Morte, em ti quero agora
Esquecer que na vida
Não fiz senão amar.
Aqui nesta estrofe o “eu” tenta fazer um jogo de ideias que lembra também cantigas populares, o recurso é feito pela repetição e inversão de frases “Amei, não sendo amado/sendo amado, amei” parece uma tentativa de transferir o sentido positivo de uma para a outra: seu amor pela vida transferido para morte, por meio da palavra. Apesar de não ter rimas próximas o ritmo acelera e diminui conforme as pausas, como que marcando um momento de euforia, seguido de uma pausa reflexiva. Na última estrofe a sonoridade é mais acentuada:

Sei que é grande maçada
Morrer, mas morrerei
- Quando fores servida
Sem maiores saudades
Desta madrasta vida,
Que todavia amei

Percebam que depois do travessão os versos, pelo recurso enjambement, formam uma fala contínua, com uma rápida pausa na vírgula. Os sons são provocados pelas rimas que não coincidem necessariamente com a grafia “Maçada/Saudade”, além das outras “servida/vida”, “morrerei/amei”.  A composição fecha-se de forma redonda. E com isso o conceito de morte desta opção formal é mais figurado, mas de uma figuração de cunho popular: a personificação da morte e da vida, como nas histórias e lendas medievais, como ocorre nos chamados até então Romances, composição em verso medieval que o própria Bandeira chega a praticar.  O tom receptivo, e as rimas atuam sobre este tom, em relação à Morte também lembra um imaginário popular medieval, que vê na morte o momento em que a sabedoria e a liberdade se materializam.

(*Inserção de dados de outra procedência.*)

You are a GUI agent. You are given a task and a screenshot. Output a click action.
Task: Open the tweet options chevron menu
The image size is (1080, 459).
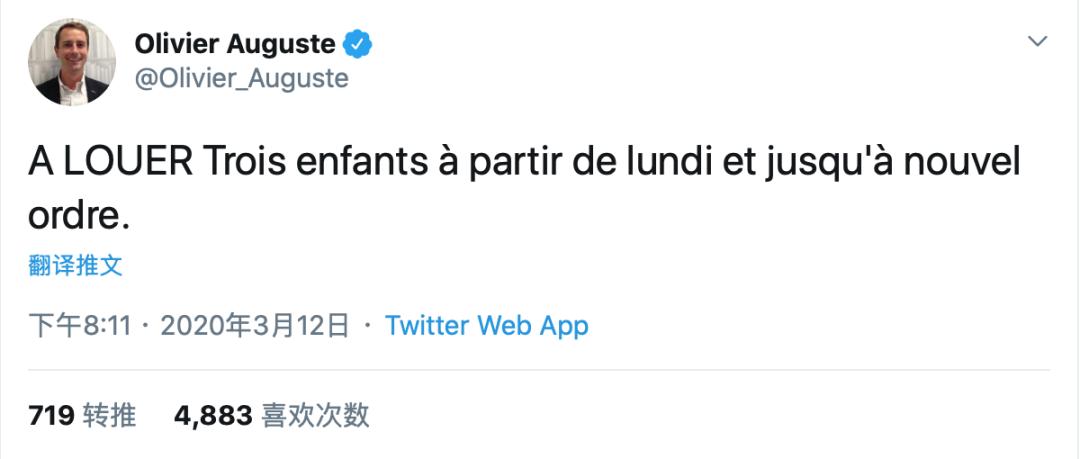1038,42
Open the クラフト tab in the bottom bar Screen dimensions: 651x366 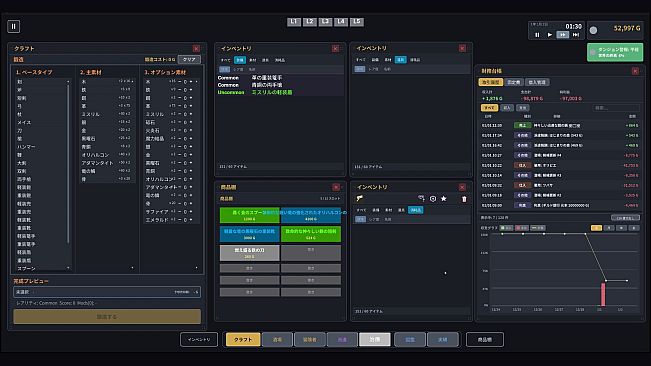point(243,339)
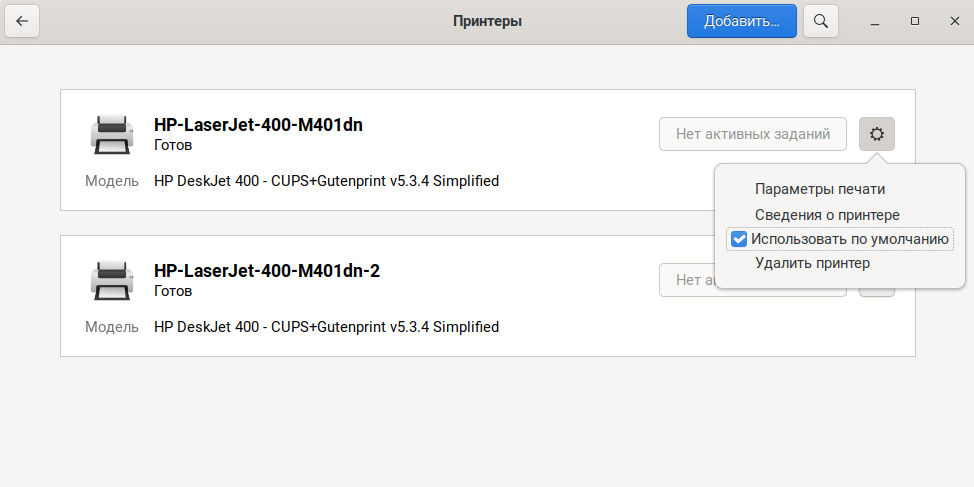Toggle the "Использовать по умолчанию" checkbox
The height and width of the screenshot is (487, 974).
[739, 239]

Para terminar, lembramos que os dois poemas foram escritos em um período pós-Libertinagem, ou seja, antes de iniciar os poemas havia uma liberdade maior para se trabalhar a matéria. Esse ponto de partida não delimitado por um regime de rimas-métrica-formas instituídas permitiu que o eu lírico desenhasse linguisticamente, na superfície mineral do papel, o conceito e o corpo de cada morte.   

REFERÊNCIA:

BANDEIRA, Manuel. Estrela da vida inteira. Rio de Janeiro: Nova Fronteira, 1993.

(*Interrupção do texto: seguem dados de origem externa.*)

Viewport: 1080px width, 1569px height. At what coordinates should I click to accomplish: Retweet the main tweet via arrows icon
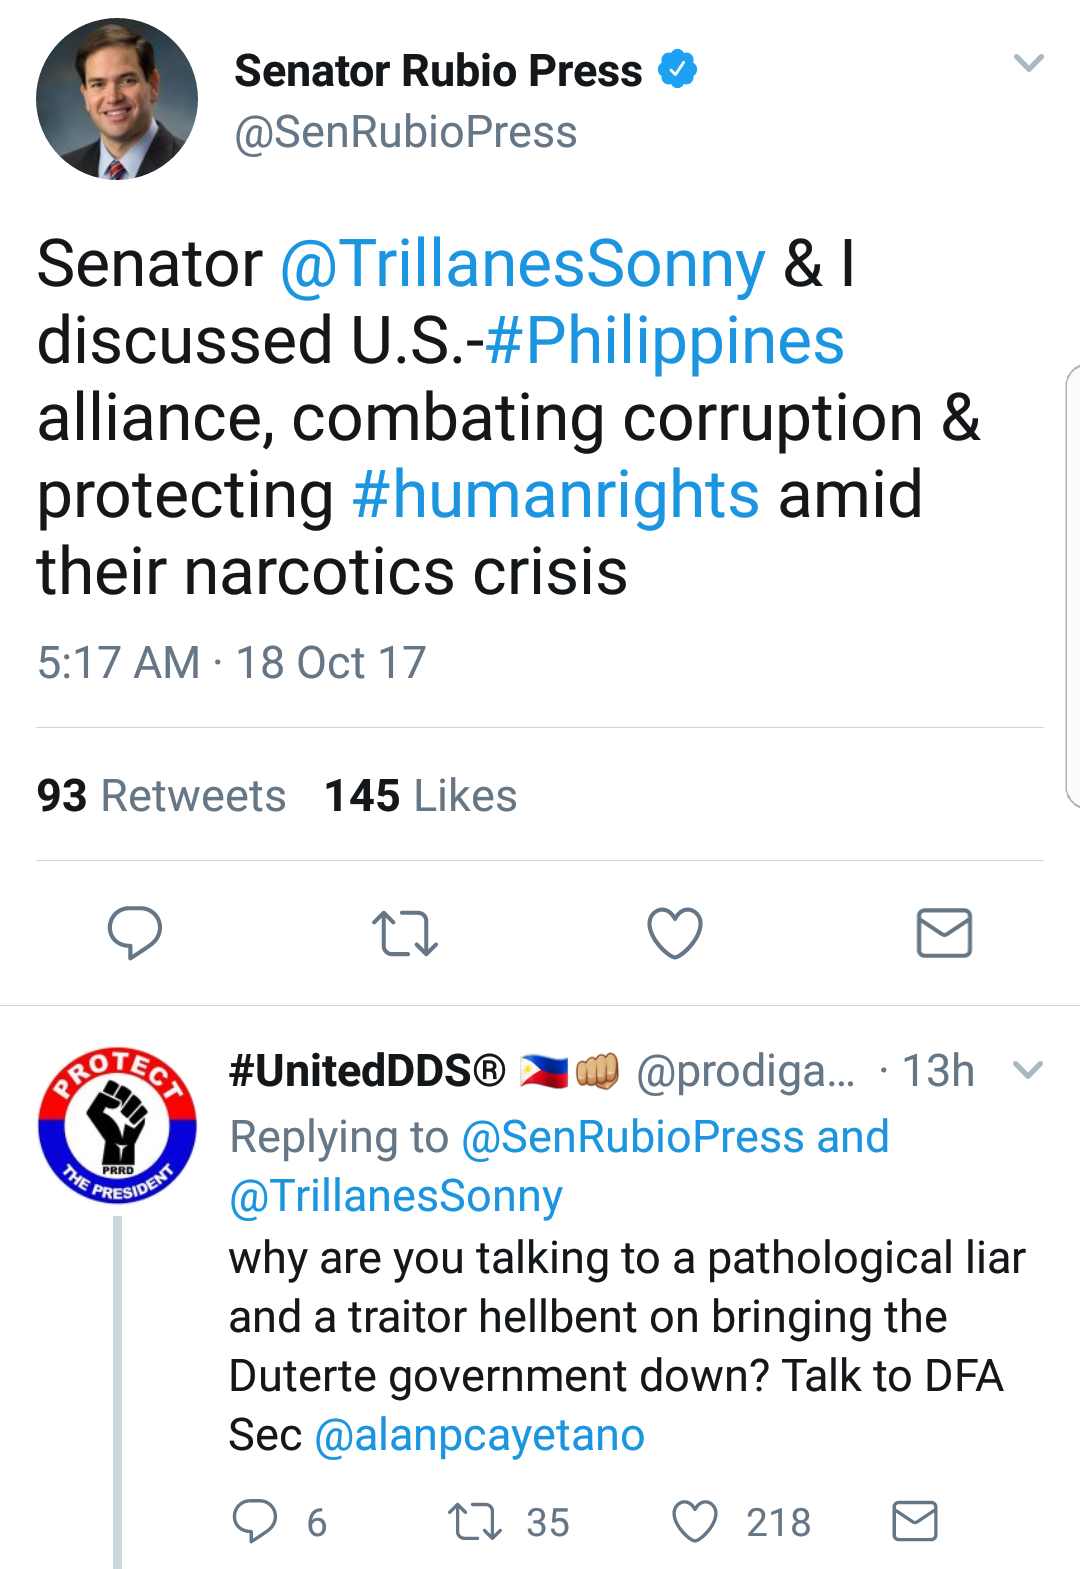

______ O itinerário de pasárgada. São Paulo: Record, 1984.
CANDIDO, Antonio.  Na sala de aula: cadernos de análise literária. São Paulo: Àtica, 2007.

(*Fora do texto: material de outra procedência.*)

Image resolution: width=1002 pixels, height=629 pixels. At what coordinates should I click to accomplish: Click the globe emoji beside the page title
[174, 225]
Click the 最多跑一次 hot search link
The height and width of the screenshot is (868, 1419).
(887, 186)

______ O estudo analítico do poema. São Paulo: Humanitas, 1996.
DERRIDA, Jacques. O animal que logo sou (a seguir). São Paulo: Editora Unesp, 2002.
DELEUZE, Gilles; GUATTARI, Félix. Kafka: por uma literatura menor. Rio de Janeiro: Imago, 1977.
FRIEDRICH, Hugo. Estrutura da lírica moderna. São Paulo: Duas Cidades, 1978.